<<<<
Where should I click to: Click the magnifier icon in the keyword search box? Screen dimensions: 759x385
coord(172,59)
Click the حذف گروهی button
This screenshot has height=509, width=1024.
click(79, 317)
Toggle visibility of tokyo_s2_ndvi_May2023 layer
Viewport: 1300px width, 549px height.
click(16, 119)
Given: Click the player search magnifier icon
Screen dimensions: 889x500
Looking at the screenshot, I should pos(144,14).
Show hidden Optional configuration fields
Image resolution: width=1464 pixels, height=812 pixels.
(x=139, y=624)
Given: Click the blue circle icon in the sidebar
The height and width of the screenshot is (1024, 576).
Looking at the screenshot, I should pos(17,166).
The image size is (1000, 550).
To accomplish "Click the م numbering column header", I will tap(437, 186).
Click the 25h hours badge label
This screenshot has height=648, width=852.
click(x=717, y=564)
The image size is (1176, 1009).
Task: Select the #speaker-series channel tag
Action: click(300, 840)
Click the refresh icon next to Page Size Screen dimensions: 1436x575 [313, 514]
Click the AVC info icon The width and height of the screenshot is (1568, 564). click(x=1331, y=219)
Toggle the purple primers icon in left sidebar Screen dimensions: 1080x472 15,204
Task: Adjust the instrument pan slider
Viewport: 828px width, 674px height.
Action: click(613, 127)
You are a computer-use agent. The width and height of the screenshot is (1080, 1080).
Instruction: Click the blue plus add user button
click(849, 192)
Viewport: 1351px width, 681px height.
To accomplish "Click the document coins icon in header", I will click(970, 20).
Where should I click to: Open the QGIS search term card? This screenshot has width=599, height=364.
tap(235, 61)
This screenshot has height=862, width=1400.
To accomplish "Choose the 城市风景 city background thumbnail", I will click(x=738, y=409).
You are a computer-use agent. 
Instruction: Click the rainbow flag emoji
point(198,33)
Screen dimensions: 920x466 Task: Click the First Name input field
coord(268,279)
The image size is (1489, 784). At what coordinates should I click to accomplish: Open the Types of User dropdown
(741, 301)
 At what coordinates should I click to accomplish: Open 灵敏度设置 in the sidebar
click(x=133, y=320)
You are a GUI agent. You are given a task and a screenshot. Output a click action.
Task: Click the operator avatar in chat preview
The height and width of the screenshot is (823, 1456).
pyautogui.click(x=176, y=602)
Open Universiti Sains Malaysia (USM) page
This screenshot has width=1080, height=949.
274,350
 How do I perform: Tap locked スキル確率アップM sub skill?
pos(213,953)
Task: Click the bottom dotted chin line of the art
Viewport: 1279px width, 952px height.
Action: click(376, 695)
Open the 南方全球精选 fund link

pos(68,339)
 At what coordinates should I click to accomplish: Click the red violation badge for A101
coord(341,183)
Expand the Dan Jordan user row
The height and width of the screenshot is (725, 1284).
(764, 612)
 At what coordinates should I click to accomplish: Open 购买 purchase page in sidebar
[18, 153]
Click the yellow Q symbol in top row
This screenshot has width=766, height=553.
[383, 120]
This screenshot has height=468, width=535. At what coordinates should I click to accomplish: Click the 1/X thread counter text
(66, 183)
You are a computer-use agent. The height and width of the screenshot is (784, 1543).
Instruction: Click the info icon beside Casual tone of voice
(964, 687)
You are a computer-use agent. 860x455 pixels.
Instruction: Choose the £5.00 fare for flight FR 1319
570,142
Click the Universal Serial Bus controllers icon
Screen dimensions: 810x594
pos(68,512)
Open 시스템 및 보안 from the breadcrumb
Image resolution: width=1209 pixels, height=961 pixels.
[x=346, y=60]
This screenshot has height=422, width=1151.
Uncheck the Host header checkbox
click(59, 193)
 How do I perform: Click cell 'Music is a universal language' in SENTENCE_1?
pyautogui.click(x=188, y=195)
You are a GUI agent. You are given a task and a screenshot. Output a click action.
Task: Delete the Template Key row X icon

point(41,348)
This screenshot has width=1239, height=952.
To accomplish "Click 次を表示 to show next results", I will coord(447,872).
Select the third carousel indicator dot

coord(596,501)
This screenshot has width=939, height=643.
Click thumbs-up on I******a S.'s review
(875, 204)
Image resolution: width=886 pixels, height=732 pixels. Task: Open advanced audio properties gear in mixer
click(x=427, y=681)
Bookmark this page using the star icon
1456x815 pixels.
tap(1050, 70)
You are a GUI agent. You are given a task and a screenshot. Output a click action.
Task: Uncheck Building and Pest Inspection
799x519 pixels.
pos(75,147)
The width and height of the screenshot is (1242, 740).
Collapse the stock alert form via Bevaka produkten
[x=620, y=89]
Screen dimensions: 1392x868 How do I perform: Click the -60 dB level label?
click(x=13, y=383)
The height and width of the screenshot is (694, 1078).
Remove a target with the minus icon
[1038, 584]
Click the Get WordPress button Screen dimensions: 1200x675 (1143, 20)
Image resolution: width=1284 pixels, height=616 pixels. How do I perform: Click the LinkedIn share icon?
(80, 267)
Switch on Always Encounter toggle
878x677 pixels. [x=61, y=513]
>>>>
#### ABOUT THIS TASK:
Would you restate, word for word, every line of the listing from its first line through the line with "The image size is (1000, 550)."?

#### ANSWER TO THE EXERCISE:
Where should I click to: Click the magnifier icon in the keyword search box? Screen dimensions: 759x385
coord(172,59)
Click the حذف گروهی button
This screenshot has height=509, width=1024.
click(79, 317)
Toggle visibility of tokyo_s2_ndvi_May2023 layer
Viewport: 1300px width, 549px height.
click(16, 119)
Given: Click the player search magnifier icon
Screen dimensions: 889x500
Looking at the screenshot, I should pos(144,14).
Show hidden Optional configuration fields
Image resolution: width=1464 pixels, height=812 pixels.
(x=139, y=624)
Given: Click the blue circle icon in the sidebar
The height and width of the screenshot is (1024, 576).
Looking at the screenshot, I should pos(17,166).
The image size is (1000, 550).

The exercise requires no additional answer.